Une dernière fois, le pays Basque est un champ de bataille lors de l'arrivée
des armées alliés contre Napoléon en 1813. La bataille autour de Mouguerre
fut la plus sanglante. Par la suite peu de faits marquants dans l'histoire
du Pays Basque, tout au moins dans sa partie Nord, sinon les contrecoups
des événements dans la partie Sud : les deux guerres carlistes, la guerre
civile et le réveil du nationalisme.
Le plus important,
c'est l'essor du tourisme, après la venue à Biarritz pour leurs vacances
de l'Empereur Napoléon III et de l'impératrice Eugénie, suivis par toute
la Cour et par les Rois, Princes et hommes d'Etat de l'Europe entière.
Mouvement amplifié sous les débuts de la troisième République, la Belle
Epoque, les Années Folles, et maintenant par la "civilisation des loisirs".

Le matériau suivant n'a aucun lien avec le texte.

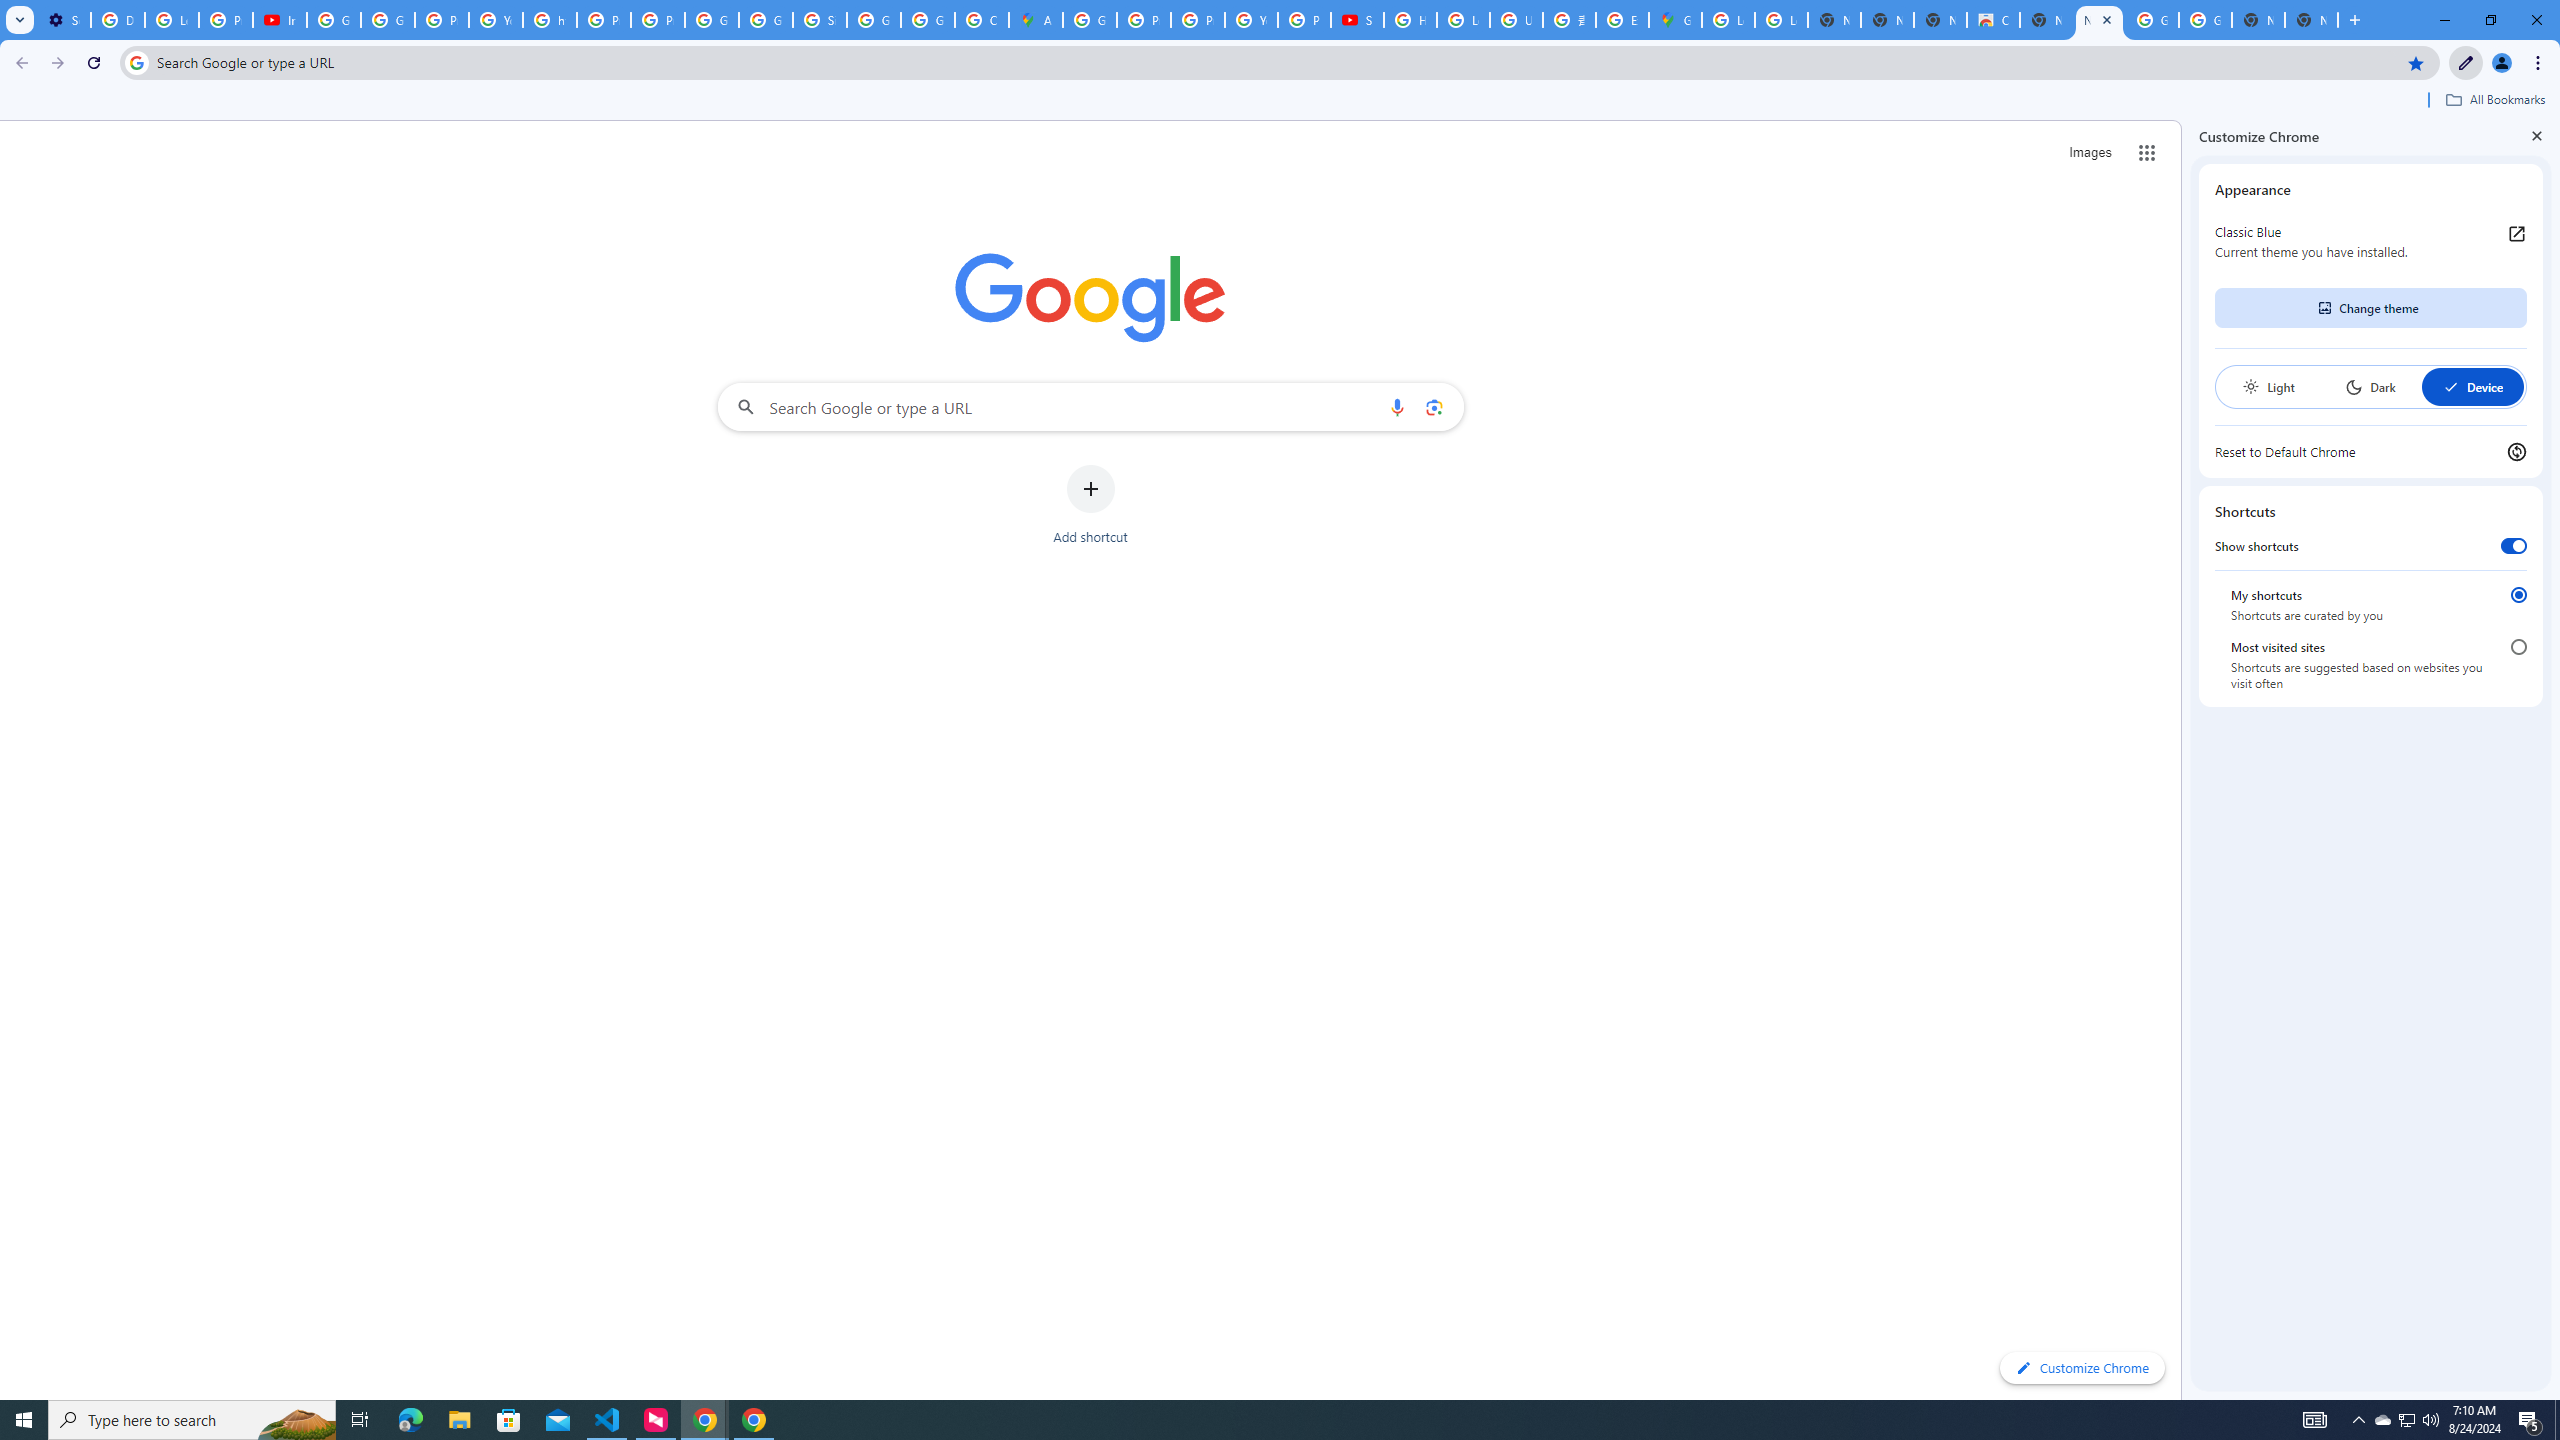 The height and width of the screenshot is (1440, 2560). What do you see at coordinates (2090, 153) in the screenshot?
I see `'Search for Images '` at bounding box center [2090, 153].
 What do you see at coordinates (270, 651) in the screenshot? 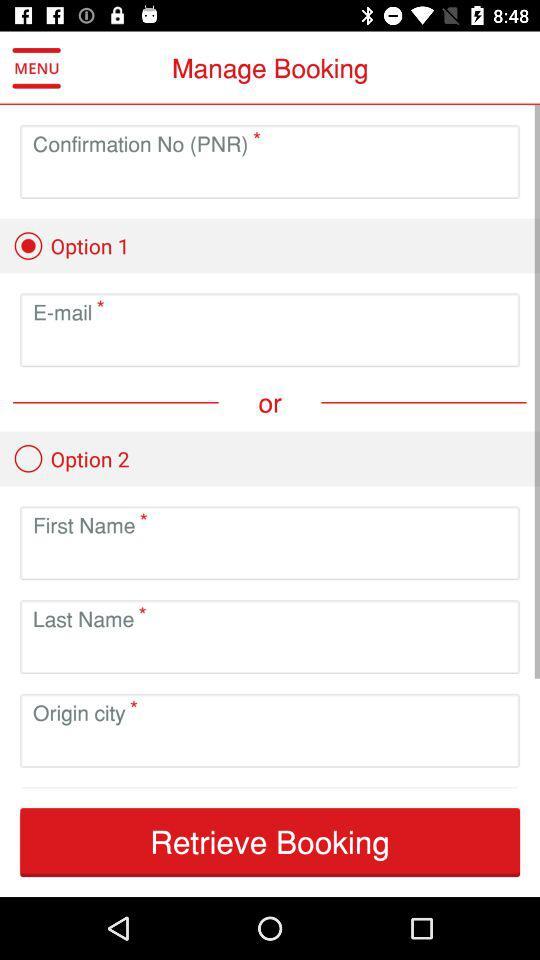
I see `field to input last name` at bounding box center [270, 651].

Ce qui finit par poser biens des problèmes, surtout sur la côte, comme
dans toutes les zones de forte "touristification". Le Pays Basque, depuis
près de deux siècles, participe aux événements du monde occidental, avec
des guerres, la paix, des périodes de prospérité et de dépression, les
heurs et malheurs de la planète.
Une différence, mais de taille, il n'y aura pas d'industrialisation notable,
tout au moins au Nord des Pyrénées. Telles sont les grandes lignes, très
schématisées, de l'histoire des trois provinces depuis leur origine.